━━ DOCUMENT EXCERPT ━━
I'm trying to read some json from a api page of a twitter firehose. In the tweets I download there are many no english character. eg:
"text":"Vaccini: perch\u00e9 fare l\u2019esavalente quando gli obbligatori sono solo quattro? http://t.co/dLdzoXOUUK via @wireditalia"
When I import the tweets data via readLines in R and print it I see:
\\"text\\":\\"Vaccini: perch\\u00e9 fare l\\u2019esavalente quando gli obbligatori sono solo quattro? http://t.co/dLdzoXOUUK via @wireditalia\\"
So, both backslashes and quotes are escaped. If I print only using cat() the escaping is not there anymore. So I thought a problem with print(). But when I parsed it with fromJSON I see that strings like \u00e9 become \xe9. I tried to understand why and by some test I noticed that
fromJSON('["\\u00e9"]')
prints
"\xe9"
and
fromJSON('["\\u2019"]')
prints
"\031"
instead of respectively "'" and "é", as it should. So jsonlite::fromJSON misinterpretate those double backslashes.
━━━
━━ SUPPLIED MATERIAL ━━
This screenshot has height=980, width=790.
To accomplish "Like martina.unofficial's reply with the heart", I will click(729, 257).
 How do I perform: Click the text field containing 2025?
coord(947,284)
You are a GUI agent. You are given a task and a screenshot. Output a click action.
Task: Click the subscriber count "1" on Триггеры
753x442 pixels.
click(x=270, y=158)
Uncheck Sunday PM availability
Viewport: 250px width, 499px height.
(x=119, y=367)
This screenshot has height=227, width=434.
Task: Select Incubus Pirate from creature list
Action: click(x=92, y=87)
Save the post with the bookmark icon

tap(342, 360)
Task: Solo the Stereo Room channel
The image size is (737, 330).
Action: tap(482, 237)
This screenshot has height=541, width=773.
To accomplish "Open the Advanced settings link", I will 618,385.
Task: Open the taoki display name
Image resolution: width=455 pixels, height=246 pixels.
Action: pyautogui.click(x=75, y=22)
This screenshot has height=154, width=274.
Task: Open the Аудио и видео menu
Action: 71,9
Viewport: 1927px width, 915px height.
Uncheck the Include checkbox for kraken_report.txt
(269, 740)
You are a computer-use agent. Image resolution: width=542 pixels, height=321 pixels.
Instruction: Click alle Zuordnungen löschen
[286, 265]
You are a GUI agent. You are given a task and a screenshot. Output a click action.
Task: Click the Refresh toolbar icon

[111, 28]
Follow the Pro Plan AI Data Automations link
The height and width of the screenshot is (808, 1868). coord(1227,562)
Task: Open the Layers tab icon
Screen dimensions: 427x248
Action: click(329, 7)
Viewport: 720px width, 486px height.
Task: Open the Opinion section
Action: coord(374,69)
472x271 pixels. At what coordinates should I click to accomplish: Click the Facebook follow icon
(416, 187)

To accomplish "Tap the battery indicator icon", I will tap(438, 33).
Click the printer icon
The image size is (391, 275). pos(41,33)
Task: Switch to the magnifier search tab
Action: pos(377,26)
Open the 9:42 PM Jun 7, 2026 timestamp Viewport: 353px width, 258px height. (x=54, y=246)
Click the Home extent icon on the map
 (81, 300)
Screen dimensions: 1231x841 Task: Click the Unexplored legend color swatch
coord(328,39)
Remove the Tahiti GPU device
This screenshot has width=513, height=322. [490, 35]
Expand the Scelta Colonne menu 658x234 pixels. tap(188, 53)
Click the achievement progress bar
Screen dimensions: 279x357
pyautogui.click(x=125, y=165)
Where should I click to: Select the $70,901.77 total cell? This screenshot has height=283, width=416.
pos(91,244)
━━━
WORK TO COMPLETE:
- a) Translate this sentence from the forum post on reading tweet JSON in R into Spanish: "So, both backslashes and quotes are escaped."
- b) For each statement, say yes or no according to the forum post on reading tweet JSON in R, and quote the words from the post that decide it. (i) The tweets include many characters that are not English. (ii) The tweet data is brought into R with readLines. (iii) The escaping is still shown when the data is printed with cat().
- c) Carry the forum post on reading tweet JSON in R forward from its last sentence.

EXERCISE ANSWERS:
- a) Así que tanto las barras invertidas como las comillas están escapadas.

- b)
(i) Yes: "In the tweets I download there are many no english character."
(ii) Yes: "When I import the tweets data via readLines in R"
(iii) No: "If I print only using cat() the escaping is not there anymore."

- c)
But the problem is the double backslashes themselves! Why R escapes everything in first place? I cannot even gsub('\u', '\u', text, fixed=T) but it returns:
Error: '\u' used without hex digits in character string starting "'\u"
because it sees \u like a special char and doesn't allow to be used as replacement!
Moreover this default escaping by R also make my script fail when it encounters one user who set this as location:
"location":"V\u03b1l\u03c1\u03bfl\u03b9c\u03b5ll\u03b1-V\u03b5r\u03bfn\u03b1 /=\\","default_profile_image":false
which in her twitter profile is:
Vαlροlιcεllα-Vεrοnα /=\
That \" in the source code is displayed on R as /=\', therefore breaking the json.
So, I need a way to escape this escaping problems!